We were not sure what to make of Angela Has Fallen, honestly, about an hour into the movie. Is it a social commentary on trigger-happy militia enthusiasts? Does it portray a longing for a time when a soft-spoken, erudite man was in office?
Angel Has Fallen is the next film in the Fallen series after the equally gung-ho action movie London Has Fallen
. And the apple doesn't fall far from the tree - Angel Has Fallen is every bit as campy as its predecessor. Everything is as absurd, including the over-the-top premise of the movie.
Allan Trumbull (Morgan Freeman) is now the President of the United States, who survives an assasination attempt on a fishing trip despite slipping into a coma. The only other survivor is Secret Service agent (and soon-to-be director) Mike Banning (Gerard Butler), as the drones that kill 18 other agents spare him.
The President's guardian angel has now fallen - Mike is now public enemy number one, and his wife Leah (Piper Perabo) is receiving death threats and media harassment. Mike realises that he is being set up after his escape is facilitated by a planned, armed militia. So off we go, alongside, to see Mike race against time to make sure that the President - the only man who can clear his name - is safe.
The thing about Angel Has Fallen is that director Ric Roman Waugh makes no pretenses about subtlety or nuance. Factors like logic and continuity are secondary to Waugh's vision for this movie - unadulterated, in-your-face action. Generic gunfights and hand-to-hand combat are not an issue, as long as you get to see all of it. Neither is less-than-spectacular CGI, particularly explosions, as long as they are a part of the action.
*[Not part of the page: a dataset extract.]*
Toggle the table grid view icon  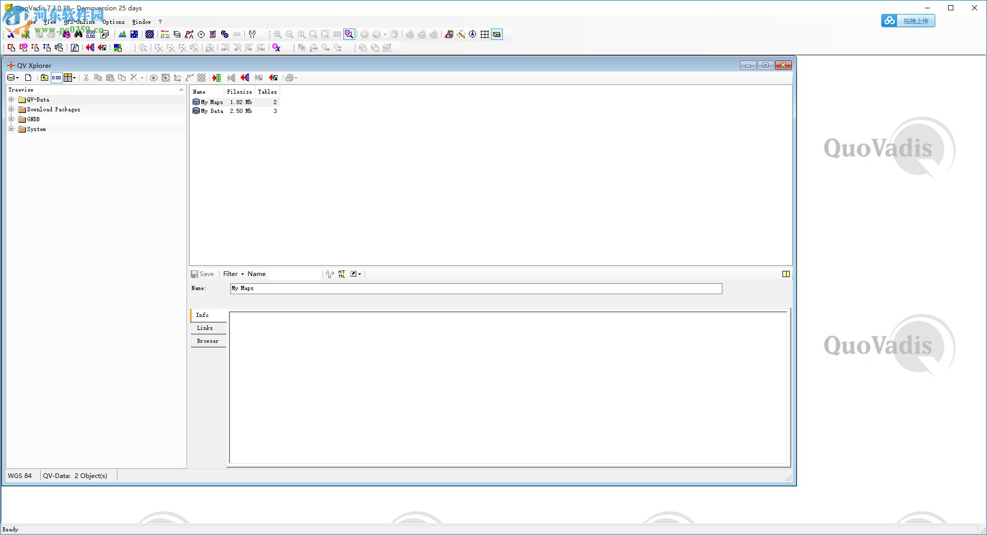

You could try to argue all sorts of things here - the ridiculously predictable plot, the complete lack of logic from multiple side actors (looking at you, FBI Agent Helen Thompson (Jada Pinkett-Smith)), the complete lack of extra security detail on a President who has just survived an attempt on his life - but they are all moot points here. The movie shows you what it wants to show you, and your brain is told to be as uninvolved as possible.
Gerard Butler is playing the same role for the third time, and the movie demands two expressions from him - angry and pained. He pulls them off, surprising nobody, apart from his primary duty of looking cool in action scenes.
How many times has Morgan Freeman played the role of a President, or a similar authority figure? This role is probably as easy as A-B-C for the veteran actor, and he plays it with a level of non-chalance that borders on being satirical.
Jada Pinkett-Smith seems to be all business, and is almost on the plot before the film decides it is done with her. The rest of the supporting cast is competent, but there are characters that seem to spoil the movie by simply being in it. Furthermore, it always seems like the cast, like the movie itself, is onto an inside joke that the rest of us plebs cannot fathom.
Save yourself a trip to the theatre, honestly. We played a game during this movie, of predicting actions before they happen. We got every single thing right. So save yourself a trip to the theatre, and watch this one with the boys (or girls, that is for you to decide) when you want white noise in the background.